PROMPT:
Reproduce the text of every record below verbatim, omitting the pictures.

DATA SHOWN:

####################

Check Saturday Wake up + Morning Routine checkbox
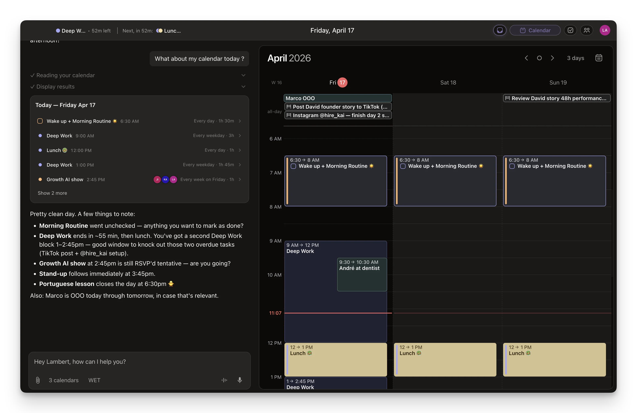The image size is (637, 413). click(x=403, y=166)
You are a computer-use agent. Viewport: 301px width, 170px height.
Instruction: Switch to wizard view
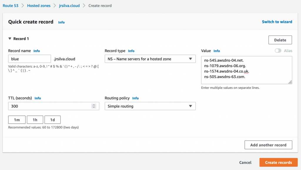tap(277, 22)
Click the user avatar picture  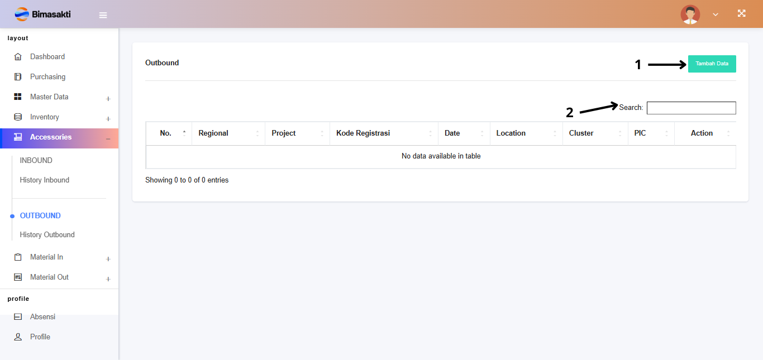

####################

SOLUTION FOR THIS PROBLEM:
Check Saturday Wake up + Morning Routine checkbox
The image size is (637, 413). click(x=403, y=166)
You are a computer-use agent. Viewport: 301px width, 170px height.
Instruction: Switch to wizard view
tap(277, 22)
Click the user avatar picture  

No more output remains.